Vanguard is embroiled in a class-action lawsuit over a selloff that investors likened to an “elephant stampede” from its target date funds that left retail investors to take a huge capital gains tax hit.
As the Wall Street Journal reported in January, the selloff involved multimillion-dollar corporate retirement plans getting “out of the standard target funds and into the Institutional equivalents.”
According to the class-action lawsuit, filed Monday in the U.S. District Court for the Eastern District of Pennsylvania, in December 2020, “to cater to retirement plans, Vanguard intentionally caused an unprecedented sell-off from its Retail Funds.”

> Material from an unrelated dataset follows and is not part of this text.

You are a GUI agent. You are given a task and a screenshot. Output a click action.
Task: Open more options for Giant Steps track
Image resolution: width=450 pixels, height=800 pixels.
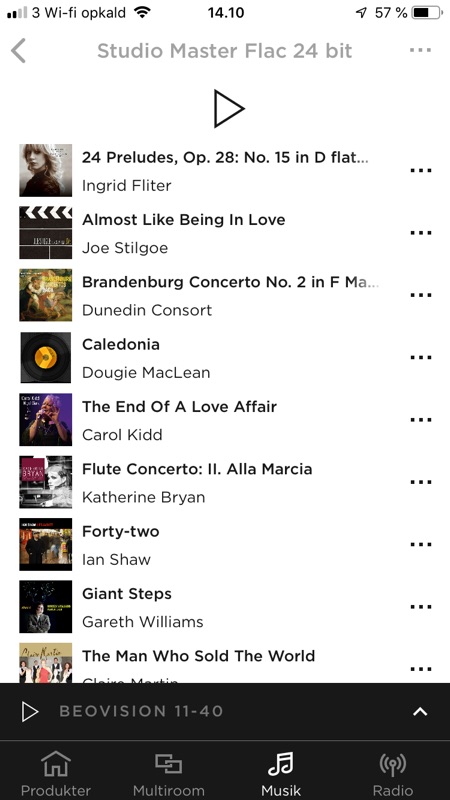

The suit was filed by retail investors Valerie M. Verduce, Catherine Day and Anthony Pollock, on behalf of the class.
Normally, the lawsuit states, “target date funds don’t sell many assets, so capital gains distributions are minimal. But beginning in December of 2020, Vanguard itself caused an ‘elephant stampede’ sell off” from its retail target date funds.
Specifically, the Journal reported, in the months that followed the December 2020 decision, “plans with $5M-$100M sold their Retail Fund shares and moved to the Institutional Funds. The Retail Funds were forced to sell assets to raise cash to redeem the shares.”
Vanguard chose to open its Institutional Funds (which hold the same assets as the Retail Funds) “to all retirement plans with at least $5M, so that retirement plans invested in the Retail Funds could sell their shares and move over to cheaper, but otherwise identical, Institutional Funds,” the lawsuit states.
This is what happened:
“To raise cash to redeem so many shares, the Retail Funds were forced to sell off as much as 15% of their assets (or even more),” the lawsuit continues. “When these assets were sold, the Retail Funds recognized capital gains on the assets. The resulting capital gains distributions to investors were unprecedented (40 times previous levels).”
This move didn’t hurt retirement plans, but it left taxable investors “holding the tax bag,” the lawsuit says.